Schools are not getting enough funding to provide for pupils with special educational needs (SEND), according to more than eight in ten school leaders.
The survey by The Key, a leadership and management support service, also revealed that almost 90 per cent of school leaders thought cuts to council services had a “detrimental impact” on the support their institutions received for SEND, and 88 per cent believe initial teacher training does not adequately prepare teachers to support pupils with additional needs.
At the same time, three quarters of respondents to the poll of more than 1,100 school leaders knew of pupils who had been waiting longer thanthe expected period of six weeks for an assessment of their needs or a new education, health and care plan, which replaced statements in September 2014.
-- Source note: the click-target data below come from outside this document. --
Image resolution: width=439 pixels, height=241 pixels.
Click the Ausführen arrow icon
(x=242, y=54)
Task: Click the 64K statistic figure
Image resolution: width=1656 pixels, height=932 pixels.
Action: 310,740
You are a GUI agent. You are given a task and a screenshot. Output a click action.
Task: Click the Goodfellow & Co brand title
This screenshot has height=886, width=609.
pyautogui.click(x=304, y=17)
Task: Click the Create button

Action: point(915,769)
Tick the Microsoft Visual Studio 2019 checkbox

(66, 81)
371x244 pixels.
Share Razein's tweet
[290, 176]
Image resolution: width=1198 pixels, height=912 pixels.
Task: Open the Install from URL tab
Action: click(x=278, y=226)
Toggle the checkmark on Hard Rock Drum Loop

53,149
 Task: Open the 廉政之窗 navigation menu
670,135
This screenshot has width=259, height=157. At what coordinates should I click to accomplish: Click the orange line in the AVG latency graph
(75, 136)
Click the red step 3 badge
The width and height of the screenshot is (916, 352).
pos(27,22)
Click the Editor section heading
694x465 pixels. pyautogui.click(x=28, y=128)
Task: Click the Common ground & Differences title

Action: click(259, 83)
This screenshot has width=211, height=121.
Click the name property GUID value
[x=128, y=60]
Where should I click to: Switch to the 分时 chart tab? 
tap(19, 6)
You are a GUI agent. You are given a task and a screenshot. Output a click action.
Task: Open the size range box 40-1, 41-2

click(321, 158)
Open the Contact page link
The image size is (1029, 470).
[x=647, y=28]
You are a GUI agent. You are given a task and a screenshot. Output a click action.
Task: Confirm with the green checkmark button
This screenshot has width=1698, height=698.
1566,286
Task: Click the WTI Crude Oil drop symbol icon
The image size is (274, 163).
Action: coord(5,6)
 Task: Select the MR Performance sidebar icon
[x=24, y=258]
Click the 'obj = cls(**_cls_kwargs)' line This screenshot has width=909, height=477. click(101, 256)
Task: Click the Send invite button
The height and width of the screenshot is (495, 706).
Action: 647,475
Schools are still waiting to hear details of the government’s plan to introduce a national funding formula, and have expressed fears about the impact a shake-up of funding could have on cash for pupils with SEND.
The Key’s survey gives an insight into the widespread nature of fears over the current funding system, with 68 per cent of respondents calling for a “greater focus” on children with SEND in education policymaking.
According to Cathy Earley, headteacher at Greenacre Community Nursery School in Merseyside, stretched funds meant schools were unable to absorb any additional staffing and funding demands for children with SEND.
She said: “The direction the curriculum is taking is also becoming less and less inclusive for these children, meaning schools need to look at alternative interventions which cost money and teacher time.”
Earley’s concerns were shared by Fergal Roche, chief executive of The Key, who warned that the findings represented “an important wake-up call from school leaders”.
“Schools need adequate funding and a holistic, well co-ordinated and resourced system of support behind them to provide effectively for children with SEND,” he added.
The survey also revealed that the problems explored were more acute in primary schools, where 84 per cent of leaders said their budget was insufficient and support for 91 per cent was affected by council cuts, compared to 70 per cent and 81 per cent respectively at secondaries.
It is not the first time in recent months that the issue of SEND training has been raised. At its annual conference in March, the National Union of Teachers approved a motion calling for all trainee teachers to receive “comprehensive” SEND training to cope with “greater responsibilities”.
The NUT also voted to strike if further cuts to central and school support services are threatened, and expressed fears about an apparent drop of nearly 6 per cent in the number of pupils with special educational needs since 2010.
Almost half of that decrease occurred after a new code of practice was introduced in 2014 with stricter definitions, the union said.